Quoted passage
↓

One thing that is really frustrating about backend development is the calls to the database and other external components - Kafka, Redis etc. I really recommend ulog by @BrunoBonacci and a lot of his other libraries. I came across his libraries about 2 or 3 years ago they are all built for large scale systems. At such scales, tracing and logging becomes super important. There are examples in the repo for using mulog in various distributed systems and configurations.

maxweber · November 30, 2022, 6:19pm

Penpot is also a big Clojure and ClojureScript open source app:

NoahTheDuke · November 30, 2022, 8:35pm

Currently, my company’s app exposes 251 unique routes. From my experience over the last year, we need every single one of them. The app itself is 403 clj files and roughly 65k lines of code, with 207 files and 75k lines of tests. Apps get big over time, which is one of the reasons I’m asking.

Tracing is nice but it’s different than I’m wondering about.

Yeah, that’s been my experience as well. (I’ve wished to read the World Singles codebase after reading your blog, hah.) Polylith is cool, but given that I don’t fully understand and I’m still struggling to get us moved to deps.edn from Leiningen, it’s a no-go right now.

seancorfield · November 30, 2022, 10:35pm

50 seems small to me. We have an API that has ~100 routes and our (internal-facing) administration app has over 400 routes.

seancorfield · November 30, 2022, 10:37pm

Have you watched the Los Angeles Clojure Meetup video exploring Polylith? I ended up showing quite a bit of the World Singles code structure as part of that. Meetup: Collaborative Learning - Polylith - YouTube

zcaudate · December 1, 2022, 2:10am

Sweet I was just making sure. Are the 403 files all backend or there’s cljs as well?

I think I know what you mean. One way is AOP or code generation of the routing layer that can potentially lighten the load. There is GitHub - sunng87/slacker: Transparent, non-incursive RPC by clojure and for clojure, which turns a namespace into routes. Your application may need customisation (mainly for authentication), but you can modify the repo for your own purposes

@seancorfield
I’m not going to get into a dick measuring contest here. I was reaching breaking point right at the very beginning when statstrade got to around 20 routes. The routing was already unwieldy enough with 20 links, not to mention the actual ui code on the js side so we had to solve it in a pretty novel way.

mvarela · December 5, 2022, 6:42am

Penpot is open source, and probably “big” enough. I haven’t had a proper look at the code, though.

Anthony_Leonard · December 7, 2022, 9:54pm

I have no concrete suggestions but am interested in answers given.Your experience perhaps similar to mine - large codebases growing with namespaces defined like Java packages arranged broadly in layers whose responsibilities are not clearly defined, where a “vertical” addition of functionality touches every namespace, and functions call other functions anywhere without limit.

↑

In the forum thread, how many clj files and lines of code does NoahTheDuke's company app contain?

Data shown
↓

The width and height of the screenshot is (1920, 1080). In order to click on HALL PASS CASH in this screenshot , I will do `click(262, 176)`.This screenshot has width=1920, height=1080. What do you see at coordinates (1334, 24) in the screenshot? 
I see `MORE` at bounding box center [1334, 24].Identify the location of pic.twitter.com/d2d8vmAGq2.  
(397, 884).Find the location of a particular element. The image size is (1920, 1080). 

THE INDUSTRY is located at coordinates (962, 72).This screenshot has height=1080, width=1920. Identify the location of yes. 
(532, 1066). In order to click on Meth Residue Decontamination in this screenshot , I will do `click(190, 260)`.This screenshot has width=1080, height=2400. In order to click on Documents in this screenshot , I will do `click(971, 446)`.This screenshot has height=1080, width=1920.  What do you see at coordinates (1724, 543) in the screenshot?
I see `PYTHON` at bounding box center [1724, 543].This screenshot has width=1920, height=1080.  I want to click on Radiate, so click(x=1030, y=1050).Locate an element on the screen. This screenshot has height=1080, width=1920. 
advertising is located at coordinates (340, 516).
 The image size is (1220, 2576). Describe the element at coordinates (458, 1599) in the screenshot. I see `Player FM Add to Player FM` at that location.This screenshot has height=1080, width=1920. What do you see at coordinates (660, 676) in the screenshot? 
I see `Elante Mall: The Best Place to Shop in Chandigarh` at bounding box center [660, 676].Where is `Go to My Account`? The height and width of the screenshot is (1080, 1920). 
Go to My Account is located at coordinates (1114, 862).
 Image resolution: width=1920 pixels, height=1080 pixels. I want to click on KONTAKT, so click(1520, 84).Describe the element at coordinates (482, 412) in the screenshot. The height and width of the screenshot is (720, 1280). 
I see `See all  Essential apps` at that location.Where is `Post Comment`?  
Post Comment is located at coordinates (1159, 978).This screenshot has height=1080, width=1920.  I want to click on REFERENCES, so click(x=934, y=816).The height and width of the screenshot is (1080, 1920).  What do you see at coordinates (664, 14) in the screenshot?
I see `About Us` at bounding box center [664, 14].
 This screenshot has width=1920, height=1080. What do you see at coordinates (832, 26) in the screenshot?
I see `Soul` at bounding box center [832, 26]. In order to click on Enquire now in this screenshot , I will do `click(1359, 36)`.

↑

Task answer
It contains 403 clj files and roughly 65k lines of code.